__ACTION ITEM__
Please repeat exactly the lines from the one containing "Where should I" through the last line of the records, both included, and nothing else, leaving out any pictures.

|---|

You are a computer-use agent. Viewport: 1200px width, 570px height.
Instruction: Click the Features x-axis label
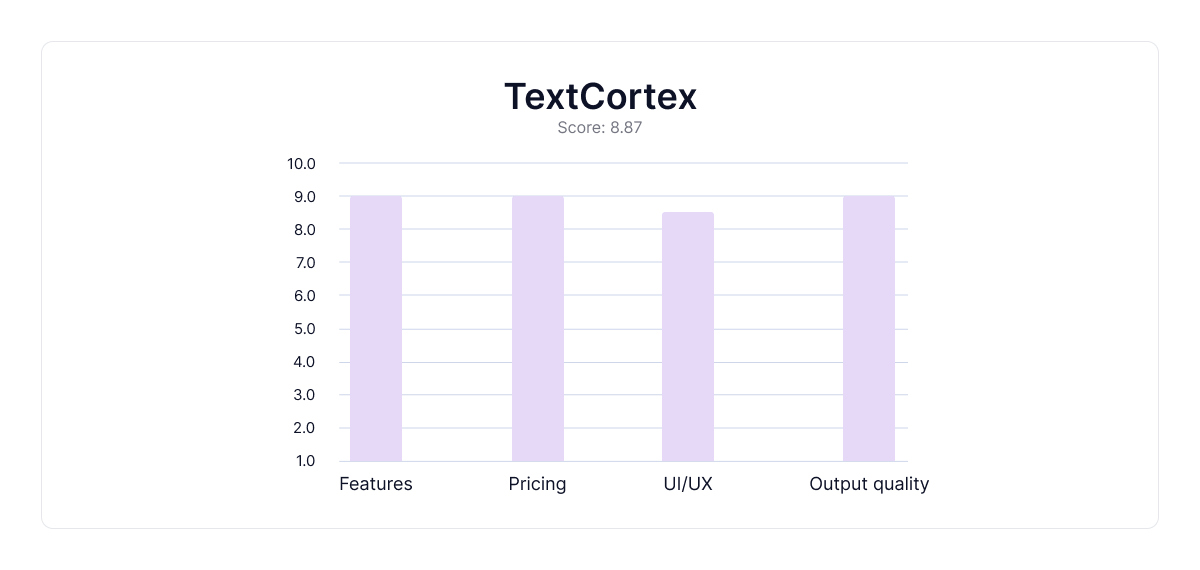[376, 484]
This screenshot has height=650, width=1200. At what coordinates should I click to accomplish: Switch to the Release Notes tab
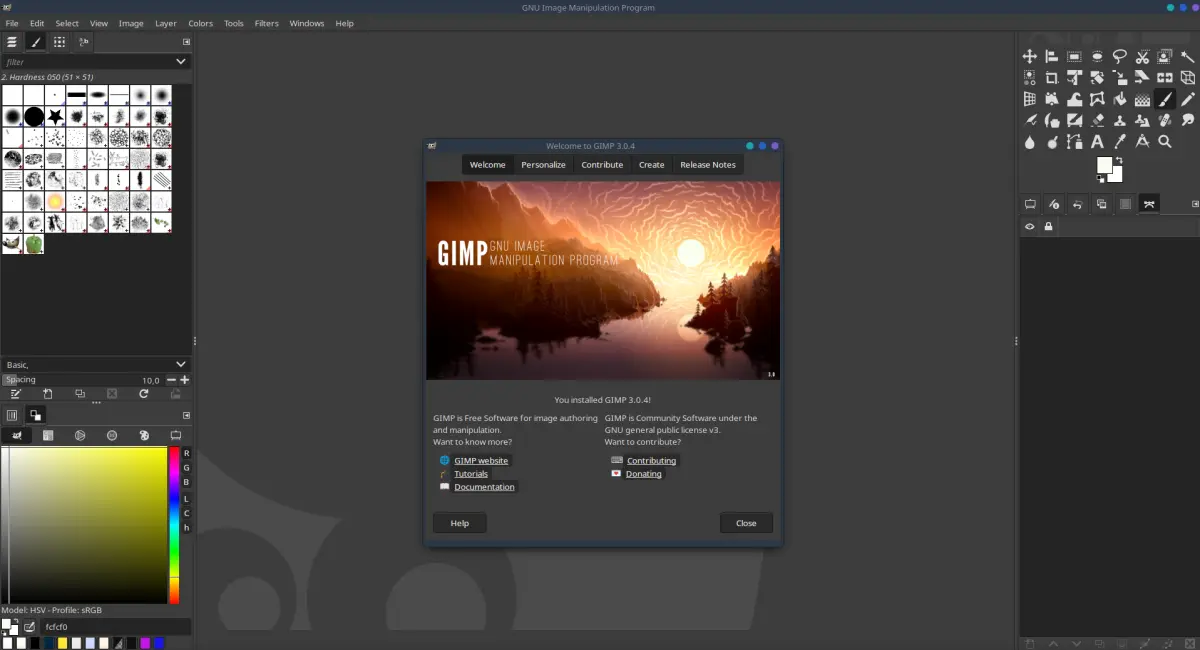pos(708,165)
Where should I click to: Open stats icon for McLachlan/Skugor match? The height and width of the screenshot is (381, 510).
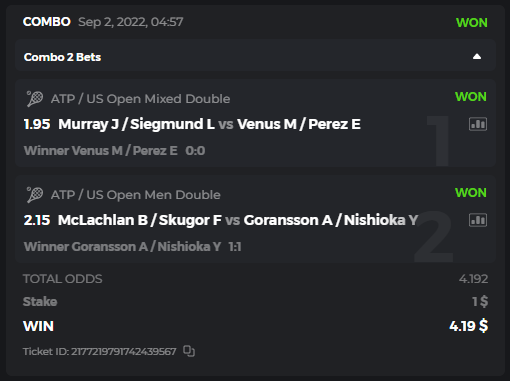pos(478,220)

|---|

__EXPECTED OUTPUT__
Where should I click to: Open stats icon for McLachlan/Skugor match? The height and width of the screenshot is (381, 510).
pos(478,220)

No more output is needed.